» **WHAT YOU ARE ASKED TO DO**
Give the count of lines in the records below that contain "Guoxin", and say nothing more.

» **INPUT RECORDS**

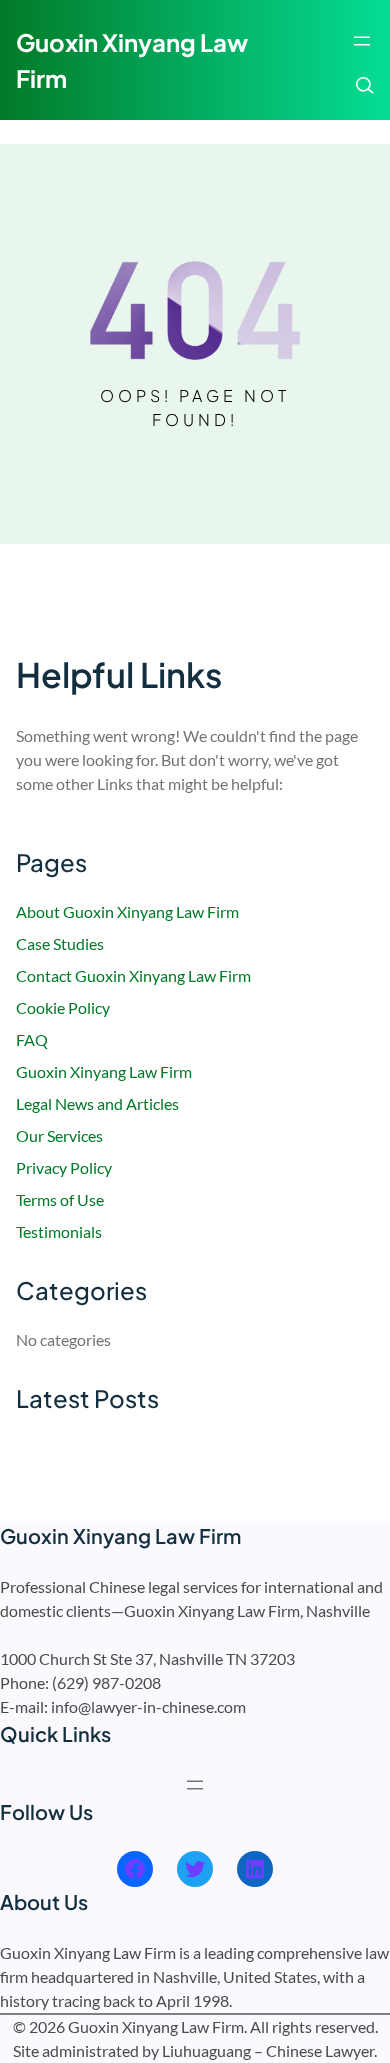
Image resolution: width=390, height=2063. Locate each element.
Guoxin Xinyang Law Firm (104, 1071)
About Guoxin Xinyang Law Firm (127, 911)
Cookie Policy (63, 1007)
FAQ (32, 1039)
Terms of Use (60, 1199)
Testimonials (59, 1231)
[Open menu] (362, 41)
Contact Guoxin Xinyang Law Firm (133, 975)
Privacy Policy (64, 1167)
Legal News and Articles (97, 1103)
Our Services (59, 1135)
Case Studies (60, 943)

» **WRITTEN RESPONSE**
3